今日は千葉県市原市にコンビナート災害問題での視察に伺いました。
羽田新飛行ルートで、南風時に羽田空港から川崎臨海部石油コンビナートの上に向かって離陸する運用がされるようになりました。1970年から2020年までは「重大事故の危険がある」ということで、コンビナート上空の飛行は禁止の通知が出されていましたが、川崎市が解除を承諾してしまいました。
墜落事故はもとより、航空機からの落下物がコンビナートのタンクや配管を損傷させれば重大な事故が起こることになります。重大なコンビナート事故の危険が大幅に増大しました。
市原市では2011年にコスモ石油のタンクが連続爆発する重大な火災事故が起きています。この事故の詳細を聞き、コンビナート災害対策に活かそうというのが今回の視察の狙いです。
とり急ぎ、自分が問題意識を持っていた「2次避難」と、今回の視察で知った「泡放射器」について報告します。
市原市のコスモ石油ガスタンク火災
2011年3月11日当時のリアルな対応状況を話して頂きました。
とにかく消防隊から被害者を出さなかったとのこと。本当に良かったです。
ガスタンクは5回連続爆発(途中にカウントしきれない小規模爆発も)しています。
想定外の爆発で避難所の小学校から「2次避難」
タンクの周辺での火災が分かり、市原市はすぐにコンビナート災害として対応を開始。住民に避難勧告が出されたので消防団の皆さんは地域に周知に出て、住民の一部が避難所の若葉小学校に避難。しかし17時35分に市原市災害対策本部は、爆発に伴う飛散物でガラス窓の破損等が発生したため、避難者の安全確保ができないと判断。予定になかった2次避難(内陸部の国分寺台西小学校に176人、国分寺台西中学校に225人、国分寺台東小学校に150人)を行ったとのことです。
これを川崎市に当てはめるとどうなるでしょうか。
【市原】コスモ石油千葉製油所→若葉台小学校の距離は約2.5kmです。
【川崎】エネオス千鳥町工場→桜本中学校の距離も約2.5kmです。
他にも市原市の若葉小学校と同等かそれ以上に近い距離にある「避難所」は少なくありません。万一の事態が起きれば同様の事態が起こりかねません。
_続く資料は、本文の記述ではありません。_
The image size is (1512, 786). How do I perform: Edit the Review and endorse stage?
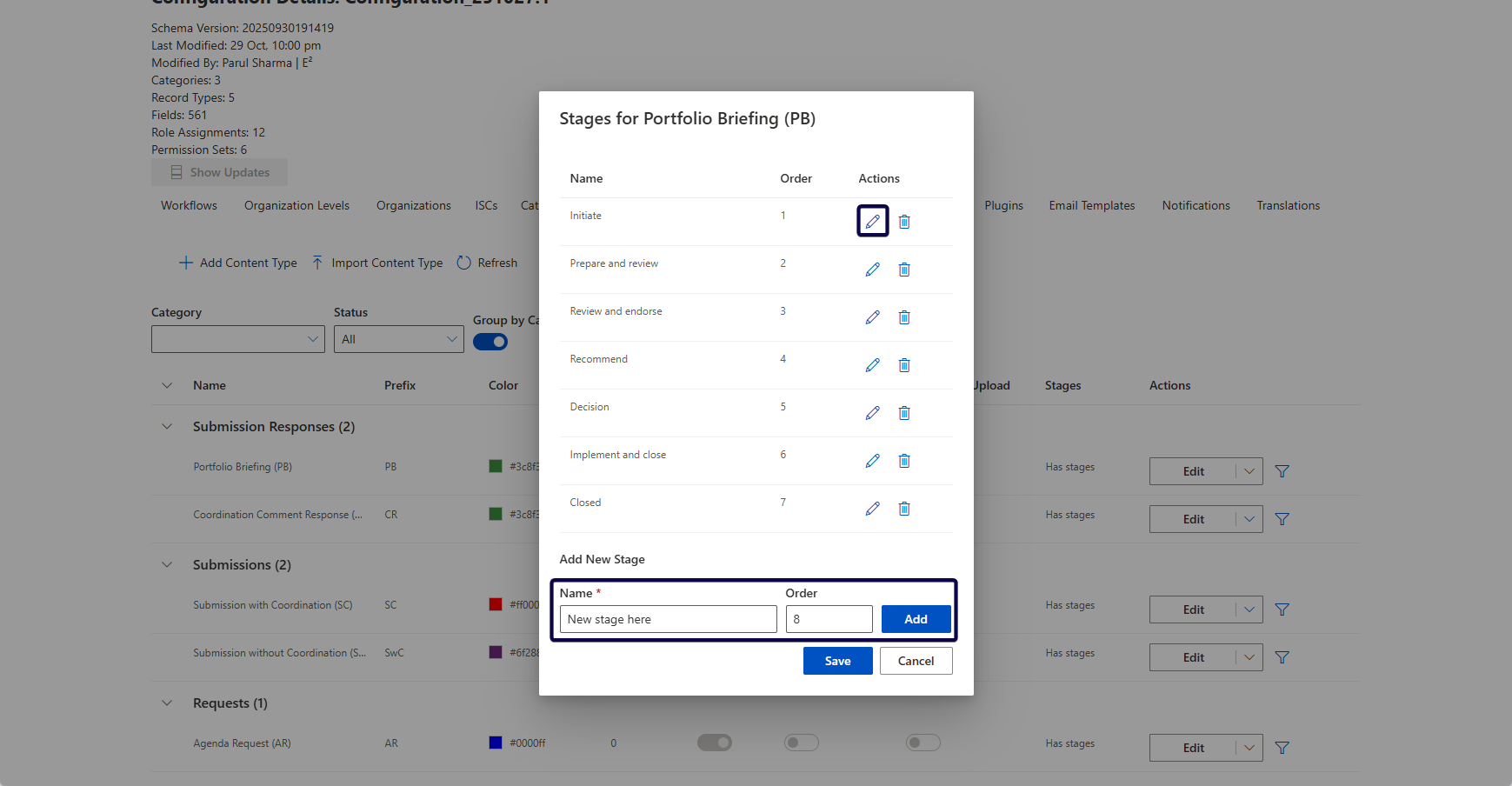tap(872, 317)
川崎市は、この市原市のコスモ石油の火災の後に『臨海部防災対策計画』を改訂していますが、それでも桜本中学校その他の臨海部工業地域周辺の避難所は、市原市と同様のBLEVEが起きた場合には「屋内避難」とされているだけであり、タンクの連続爆発などが起きるような事態の中でも、自主防災組織(町内会など)が災害時要救助者(高齢者や障がい者など)の避難を援助することとされています。
本当にそんな避難ができるのでしょうか。
また、市原市ではガスタンクの爆発により飛散物した板金が6200m、5500m離れた場所まで到達していたとのことです。飛散物によるガラスの破損も4100m地点にまで及んでいます。
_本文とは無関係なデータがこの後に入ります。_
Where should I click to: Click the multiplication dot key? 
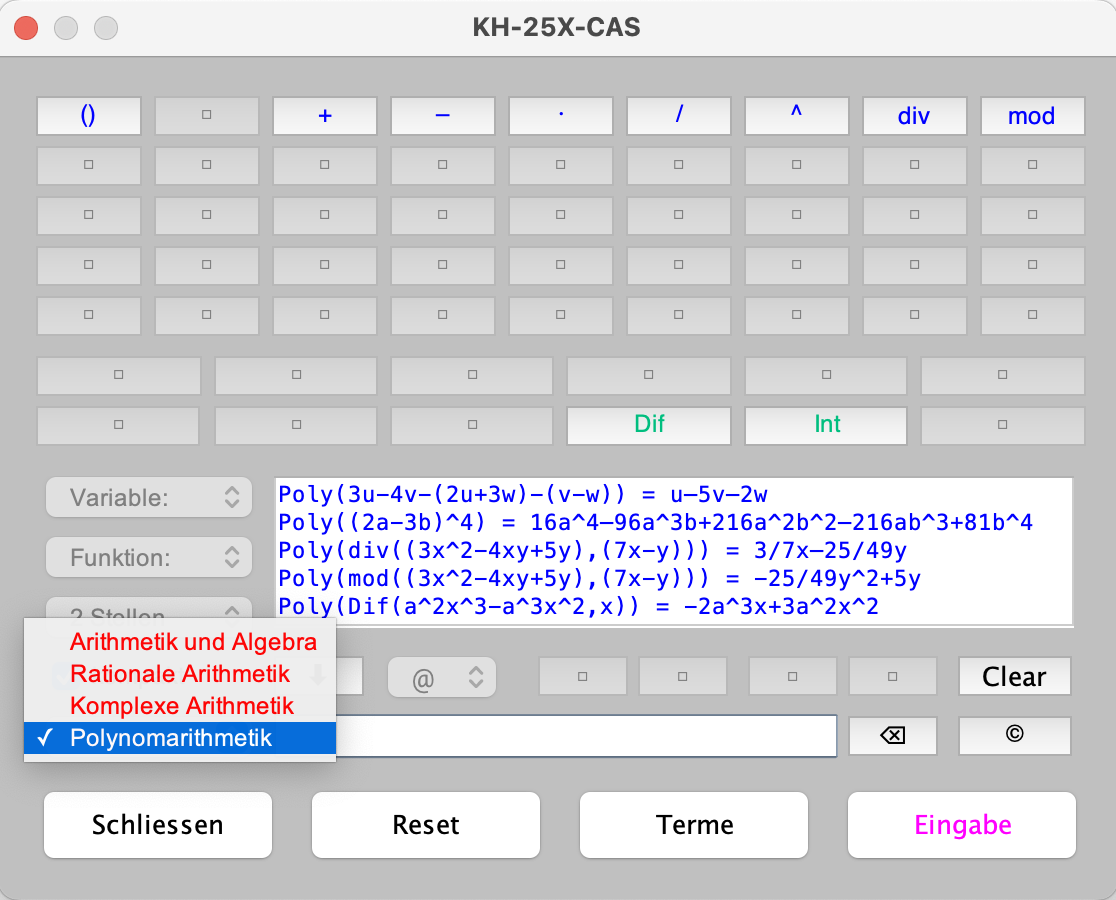tap(560, 116)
コスモ石油が補償したものはこれ以外にもあるため、被害の実態はもっと大きい可能性もあるとのことでした。
6.2kmという距離を川崎市に当てはめると、川崎区千鳥町のエネオス工場から幸区の御幸小学校付近にまで鉄板が飛んでくる、ということになります。
大容量泡放射システムを機能させることができるか
今回の視察で詳しく知ったのが、「大容量泡放射システム」です。毎分3万リットルの泡を130mの距離まで放射できるシステムです。要請から設定まで8時間かかるものの、設定できれば大きな力を発揮できるとのことです。
しかし、10tトラック10台分の機材を置かなければならず爆発の危険があり近寄ることができなかったことなどからこのシステムは設定できなかったとのことでした。
川崎市でコンビナート災害があった場合にこのシステムが活用できるのか、これも不安です。
コンビナート上空への離陸は辞めるしかない
コスモ石油のコンビナート火災は鎮火するまで11日間=234時間23分がかかったとのことです。高圧ガスが残った状況ではそのガスを燃やし尽くさなければかえって爆発の危険があるので、燃やすしか方法がないということです。
また高圧ガスタンクと同等かそれ以上に危険な物質もあるのがコンビナートです。災害が起こる可能性を高めるような羽田新飛行ルートを設定すること自体、あまりにも危険すぎる愚行だということが、改めて実感できました。
「海から入って海に出る」。このルートしかないです。
市原市の皆さん、ありがとうございました。